== The data

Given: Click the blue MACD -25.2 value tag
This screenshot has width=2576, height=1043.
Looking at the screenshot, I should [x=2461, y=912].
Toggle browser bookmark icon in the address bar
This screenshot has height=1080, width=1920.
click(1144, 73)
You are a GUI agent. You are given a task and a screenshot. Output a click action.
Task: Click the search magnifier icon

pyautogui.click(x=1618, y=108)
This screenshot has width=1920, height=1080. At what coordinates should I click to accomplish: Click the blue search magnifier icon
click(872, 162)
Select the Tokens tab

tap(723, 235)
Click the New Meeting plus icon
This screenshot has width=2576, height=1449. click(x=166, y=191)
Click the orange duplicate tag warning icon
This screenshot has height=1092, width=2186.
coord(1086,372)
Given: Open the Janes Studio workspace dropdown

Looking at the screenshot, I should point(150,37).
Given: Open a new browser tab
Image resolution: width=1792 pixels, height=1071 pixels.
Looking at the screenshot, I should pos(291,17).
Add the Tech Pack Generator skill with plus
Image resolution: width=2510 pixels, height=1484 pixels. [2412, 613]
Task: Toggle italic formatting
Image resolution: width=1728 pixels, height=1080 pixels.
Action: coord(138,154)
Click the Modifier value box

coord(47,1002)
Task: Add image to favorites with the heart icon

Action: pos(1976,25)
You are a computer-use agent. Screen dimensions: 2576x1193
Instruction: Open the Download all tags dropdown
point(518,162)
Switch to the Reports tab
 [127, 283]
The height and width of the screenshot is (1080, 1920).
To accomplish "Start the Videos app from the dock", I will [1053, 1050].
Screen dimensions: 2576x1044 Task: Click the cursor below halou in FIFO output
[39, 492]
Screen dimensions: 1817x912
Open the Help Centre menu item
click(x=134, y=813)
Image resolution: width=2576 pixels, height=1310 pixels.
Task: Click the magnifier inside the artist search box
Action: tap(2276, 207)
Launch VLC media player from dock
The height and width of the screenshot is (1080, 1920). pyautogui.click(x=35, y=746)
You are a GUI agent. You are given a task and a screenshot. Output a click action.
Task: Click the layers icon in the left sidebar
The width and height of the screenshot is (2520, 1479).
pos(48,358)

====

> _The problem_:
Only lines with the string "browser" are wanted; please find each one in the listing and copy it.

> _Answer to this task_:
Toggle browser bookmark icon in the address bar
Given: Open a new browser tab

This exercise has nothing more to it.